In questo caso rispetto a 5 linee interconnesse del valore globale di circa 7.000 k€ il risparmio
sull’investimento globale è di circa 1.200 k€

Questo comporta che le schede siano :

- riposte in un cestello portaschede dopo il processo di serigrafia e che le stesse siano


manualmente posizionate sulle macchine di posizionamento componenti a valle delle
quali sono di nuovo messe in cestelli

- le schede serigrafate riposte in cestelli possono stazionare in dipendenza delle code di


attesa sulle macchine di posizionamentp per un periodo non controllato e spesso
superiore ai 15 minuti con ripercussioni sul livello qualitativo.

- Le schede poi sono inserite manualmente 1 ad 1 sul nastro del forno IR il quale essendo
unico e gestendo più schede contemporaneamente non potrà avere il profilo
personalizzato scheda per scheda ma avrà un profilo standard medio
- Dato che gli spostamenti delle schede avvengono in modo manuale i tempi di
stazionamento schede non sono sotto controllo in quanto dipendono dagli operatori
inoltre può capitare che per errore le schede vengano inserite per errore magari in un uno
dei due forni dove potrebbe esserci un profilo termico diverso dallo standard per
esigenze di lotto e tipo.

Dal punto di vista qualitativo la soluzione ad isole (non omologata da IBM e dai più
importanti costruttori di elettronica) comporta l’impossibilità di tenere con certezza sotto
controllo i parametri temporali e la impossibilità di un processo non personalizzato sulla
scheda come i manuali qualitativi richiedono.

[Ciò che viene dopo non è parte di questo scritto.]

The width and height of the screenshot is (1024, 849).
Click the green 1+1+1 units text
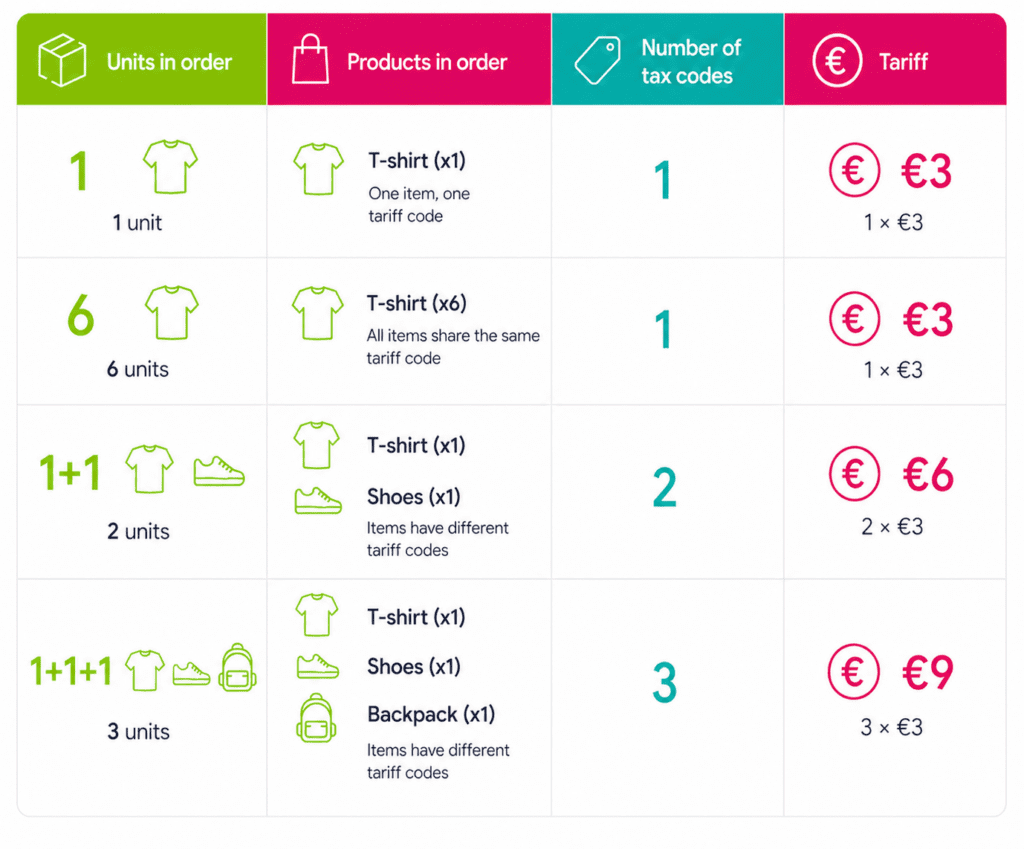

Criticità qualitative del processo di saldatura ad onda

Con riferimento al processo di saldatura ad onda di il livello qualitativo del processo è garantito da
uno stretto controllo dei parametri della saldatrice, il profilo termico di preriscaldo, la temperatura
dell’onda, il tipo di flussante utilizzato.

Qui analogamente a quanto avviene nel forno a rifusione SMD ogni lotto di schede deve avere il
suo profilo in termini termici, inoltre normalmente siccome come affermato da COE sono presenti
in reparto sia la saldatrice Lead-free che quella tradizionale Sn-Pb è opportuno che la scheda segua
il processo che sia coerente con il tipo di finitura del circuito stampato (i componenti elettronici
oramai sono tutti obbligatoriamente di tipo lead-free).

Anche in questo caso il profilo termico di saldatura può essere sia personalizzato sulla scheda
(massimizzando il risultato qualitativo) sia di tipo standard con una resa qualitativa non ottimale.

I due profili termici dell’onda di stagno sono quelli allegati dai quali si deduce che la differenza di
temperatura tra i 2 processi è di 15°C. (Lead Free 265°C, Sn-Pb 250°C), inoltre il tipo di flussante
nelle 2 soluzioni è diverso è coerente con le temperatura dell’onda.

Il delta di temperatura di 15° può apparire modesto sulla base di 250° ma è assolutamente critico in
quanto il tipo di finitura superficiale delle piazzole del cs potrebbero non venire attivate
correttamente dall’abbinata temperatura dell’onda-flussante specifico.